I think she should try and he as helpful as possible for example appointments at beginning of end of the day

BarbaraofSeville Sun 30-Oct-16 10:28:46

The self-employed factor is interesting because it could be that her boss claims the OPs friend is self employed, but depending on their working relationship, technically she is actually employed.

The fact that the boss is referred to as 'boss' and seems to have control over how much the friend is paid suggests that she is actually employed, not self employed, despite what the boss and the OPs friend might actually think.

HMRC has good advice on this - it is a common tax/NI dodge that they are cracking down on.

Cherrysoup Sun 30-Oct-16 10:43:44

Sorry, dog walk, very exciting with a puppy that my lot didn't want near them!

She is employed, she has explained to her employer that she is entitled to paid midwife appts and she has tried to organise appts for the end of the day, when things are quieter. Her employer, on receiving the message re her having sought out legal advice from ACAS (previous to today, this is an ongoing issue) replied with a tongue sticking out emoji type of thing. Childish.

WaxingNinja Sun 30-Oct-16 10:47:15

Your friend, if she is employed, needs to speak to ACAS so she can give them the whole picture.

Fwiw it sounds like she's being as helpful as possible to her employer.

I've had this same situation (salon), where an employee was notifying me of midwife appointments the day before or the day of the appointment. Her appointments were always smack bang in the middle of the afternoon, across town, so there was no point in coming back to work as by the time she got back its nearly home time.
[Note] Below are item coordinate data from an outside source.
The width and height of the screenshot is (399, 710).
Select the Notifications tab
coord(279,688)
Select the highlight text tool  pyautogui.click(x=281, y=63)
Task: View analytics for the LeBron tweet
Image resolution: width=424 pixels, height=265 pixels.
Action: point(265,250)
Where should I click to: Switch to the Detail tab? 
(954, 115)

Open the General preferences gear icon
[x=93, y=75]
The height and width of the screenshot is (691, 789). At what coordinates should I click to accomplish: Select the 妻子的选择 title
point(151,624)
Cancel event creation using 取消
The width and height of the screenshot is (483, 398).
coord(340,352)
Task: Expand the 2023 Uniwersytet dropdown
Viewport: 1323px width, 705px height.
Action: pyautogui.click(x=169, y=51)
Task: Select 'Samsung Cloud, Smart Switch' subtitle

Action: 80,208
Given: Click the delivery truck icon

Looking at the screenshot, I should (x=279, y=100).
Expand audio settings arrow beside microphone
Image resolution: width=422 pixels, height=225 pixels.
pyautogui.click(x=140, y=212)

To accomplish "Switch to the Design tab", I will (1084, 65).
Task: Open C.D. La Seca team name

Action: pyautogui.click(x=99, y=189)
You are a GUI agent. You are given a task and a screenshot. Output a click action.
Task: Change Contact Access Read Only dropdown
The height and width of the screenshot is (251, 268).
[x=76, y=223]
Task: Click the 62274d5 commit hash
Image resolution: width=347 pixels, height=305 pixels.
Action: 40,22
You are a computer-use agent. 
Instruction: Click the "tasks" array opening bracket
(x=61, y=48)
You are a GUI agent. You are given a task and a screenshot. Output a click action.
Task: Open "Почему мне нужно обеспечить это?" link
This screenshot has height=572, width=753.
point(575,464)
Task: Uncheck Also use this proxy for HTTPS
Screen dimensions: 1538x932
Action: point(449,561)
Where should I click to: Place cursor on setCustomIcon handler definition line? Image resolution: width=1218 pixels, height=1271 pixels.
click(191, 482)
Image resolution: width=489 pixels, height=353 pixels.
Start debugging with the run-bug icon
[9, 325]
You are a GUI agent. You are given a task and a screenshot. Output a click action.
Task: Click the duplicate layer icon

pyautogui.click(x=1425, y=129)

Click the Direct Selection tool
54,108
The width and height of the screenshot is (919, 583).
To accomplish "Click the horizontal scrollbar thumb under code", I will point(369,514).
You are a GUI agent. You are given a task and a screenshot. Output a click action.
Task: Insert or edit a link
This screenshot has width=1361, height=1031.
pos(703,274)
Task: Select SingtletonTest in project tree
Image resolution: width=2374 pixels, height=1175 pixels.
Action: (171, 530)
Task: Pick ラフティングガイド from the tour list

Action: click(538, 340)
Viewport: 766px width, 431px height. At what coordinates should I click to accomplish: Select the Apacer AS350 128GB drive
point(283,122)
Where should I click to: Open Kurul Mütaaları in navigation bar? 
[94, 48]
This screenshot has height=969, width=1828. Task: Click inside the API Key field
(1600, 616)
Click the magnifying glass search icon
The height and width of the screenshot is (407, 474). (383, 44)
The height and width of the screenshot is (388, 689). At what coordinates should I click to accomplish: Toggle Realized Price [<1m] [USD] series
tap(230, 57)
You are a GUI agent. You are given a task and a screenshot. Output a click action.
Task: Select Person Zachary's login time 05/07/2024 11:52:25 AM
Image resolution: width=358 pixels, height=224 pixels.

I overheard her telling one client how there'd been a mix up with her appointment the day before, it was the midwife's fault "but she was so nice and said she'd slot me in today whenever was best for me" - so my employee picked 2pm so she could take the whole afternoon off rather than 8.30am so she could get into work and do a full day hmm. I had to telephone clients to cancel or rearrange their appointments, it was a nightmare. And I was too small a business to be able to afford to employ someone else on standby.

Her boss doesn't sound very professional at all - replying to messages with emojis.

HyacinthFuckit Sun 30-Oct-16 11:03:47

How far gone is she? If she's 36 weeks or more her employer can enforce the start of ML if she's off sick. Though that won't be the case if she's self-employed.

Cherrysoup Sun 30-Oct-16 13:33:15

Sorry, I seem to be erratic, just been out and about. She's about four months. I've asked her to join up here, it's tricky doing things second hand! I'll link this to her so she can see advice directly.